» **WHAT IS NEEDED**:
Scale the listing from the line with "Where should I click to: Open" up to and including the line with "pos(902,28)". Reproduce these lines with their requests, multiply every coordinate in the answers by 1.5, round to whole numbers with halves rounded up, and omit the pictures.

» **DATA ROWS**:
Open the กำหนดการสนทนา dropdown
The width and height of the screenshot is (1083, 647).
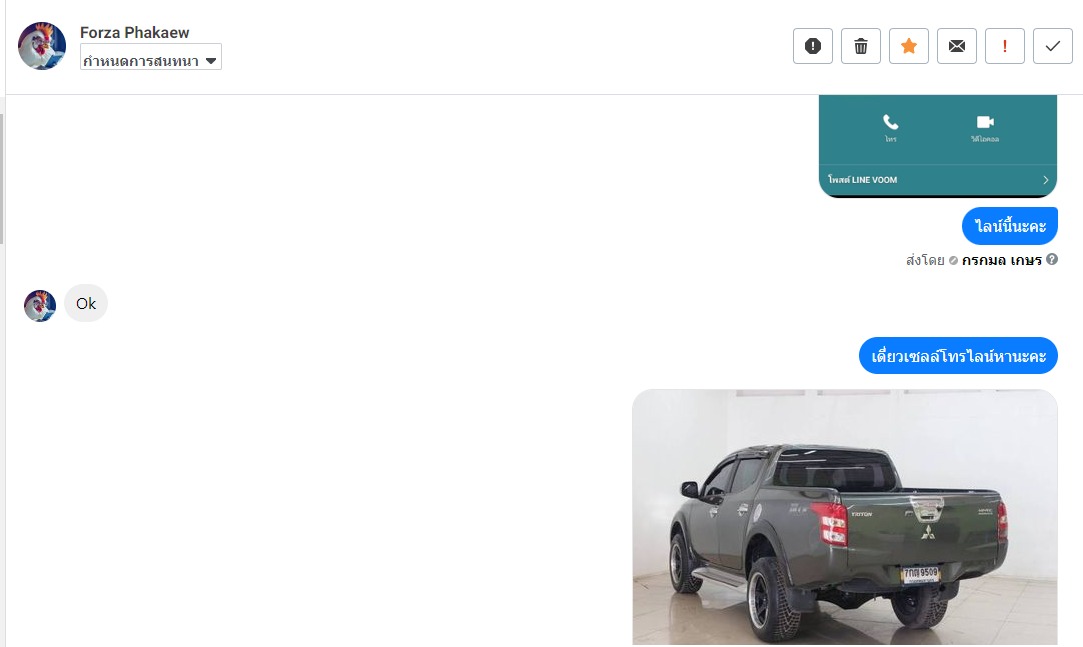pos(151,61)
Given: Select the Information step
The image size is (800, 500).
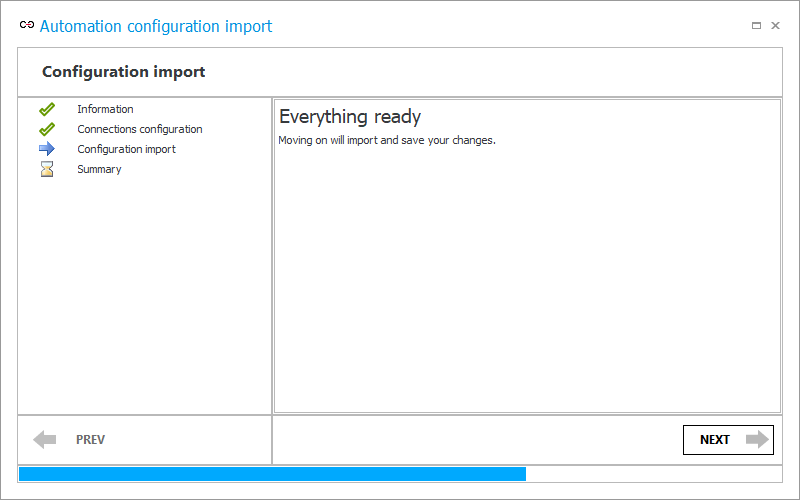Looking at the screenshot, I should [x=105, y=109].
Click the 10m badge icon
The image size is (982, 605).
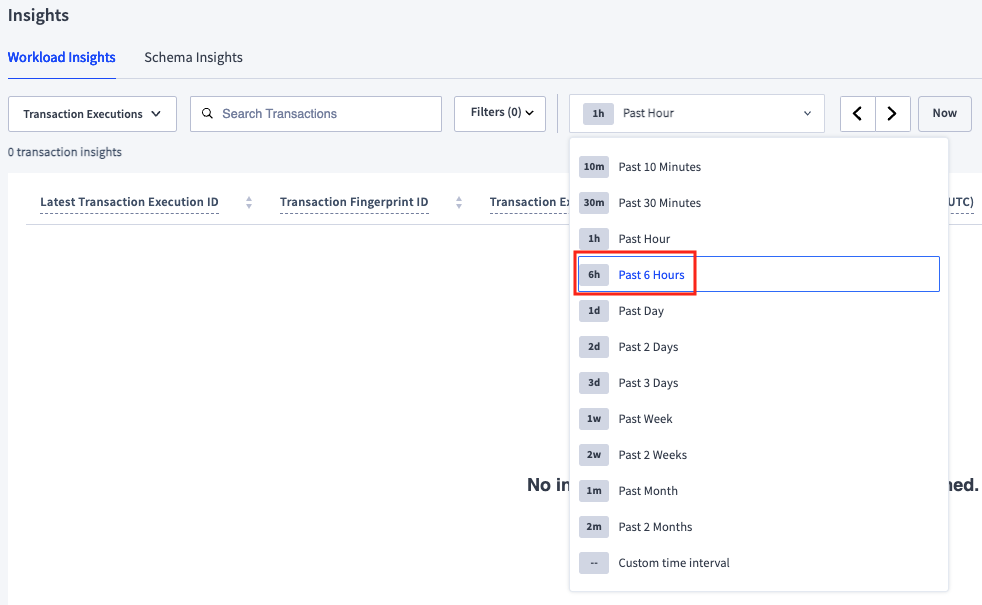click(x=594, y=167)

==

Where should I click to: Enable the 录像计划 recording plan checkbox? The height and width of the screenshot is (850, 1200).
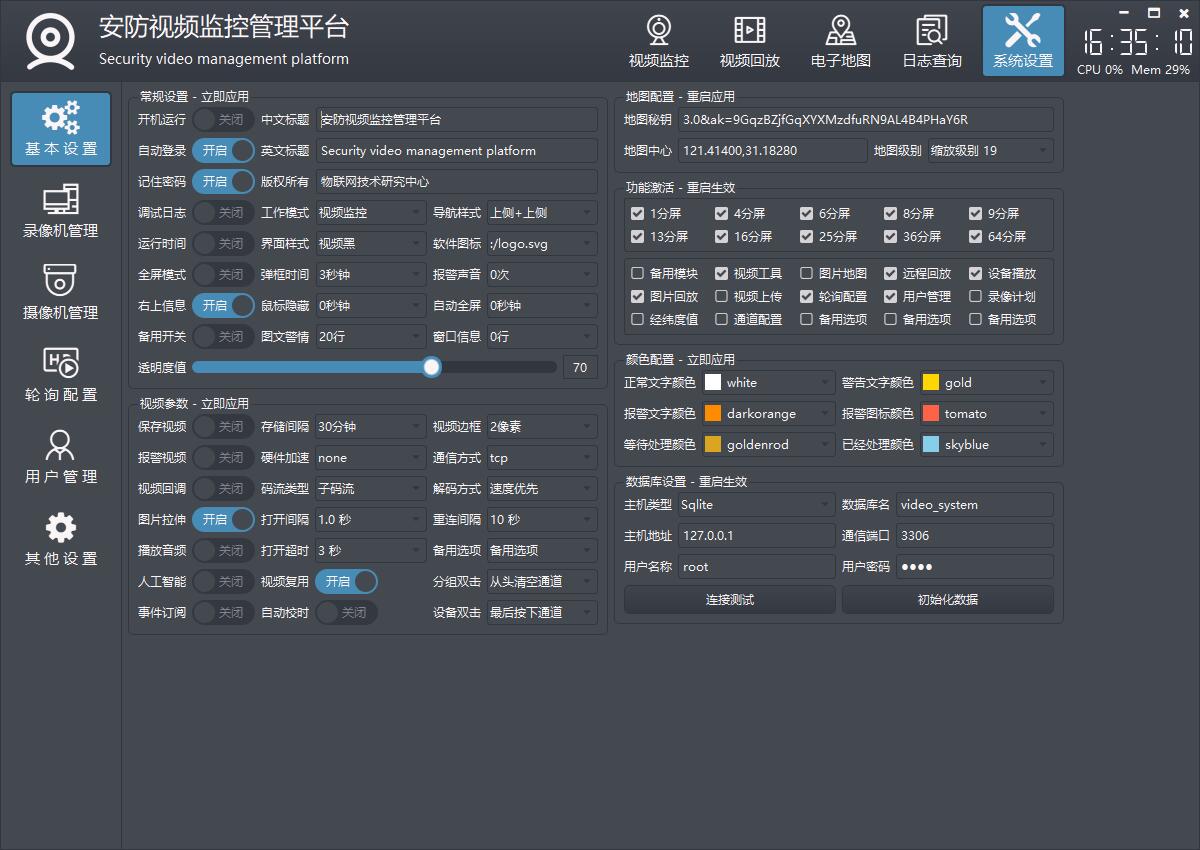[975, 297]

---

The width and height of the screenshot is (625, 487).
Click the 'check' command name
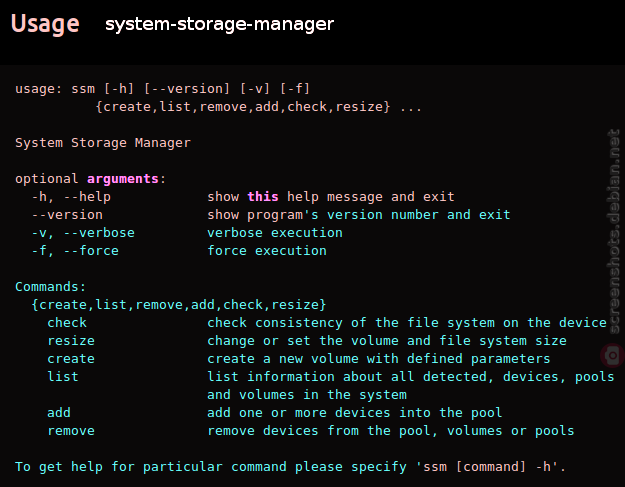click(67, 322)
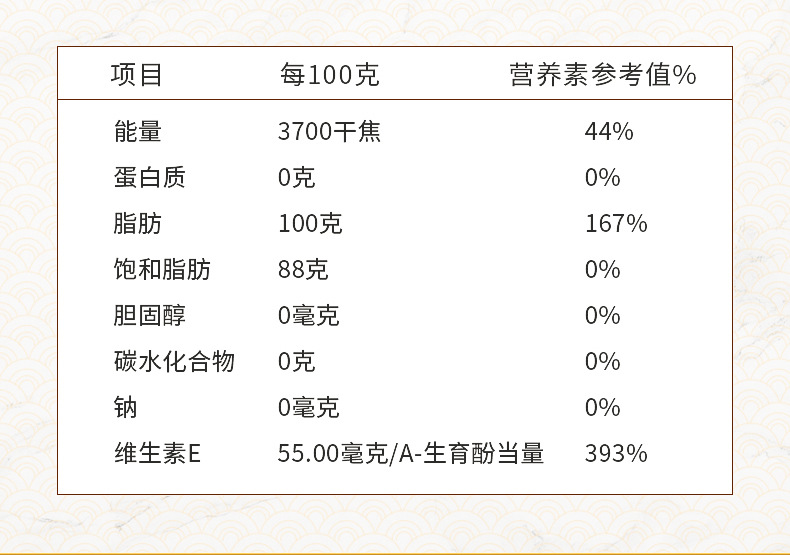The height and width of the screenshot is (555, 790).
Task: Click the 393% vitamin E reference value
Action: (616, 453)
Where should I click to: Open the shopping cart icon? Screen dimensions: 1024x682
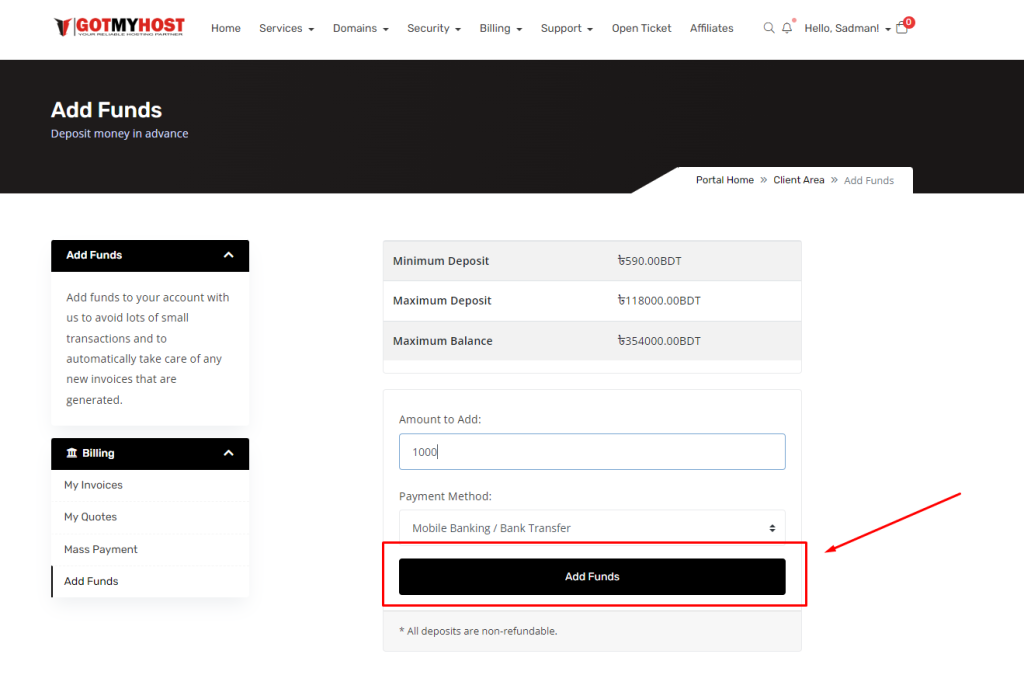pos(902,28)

» **REPLY**:
Where should I click to: Open the shopping cart icon? Screen dimensions: 1024x682
pos(1353,42)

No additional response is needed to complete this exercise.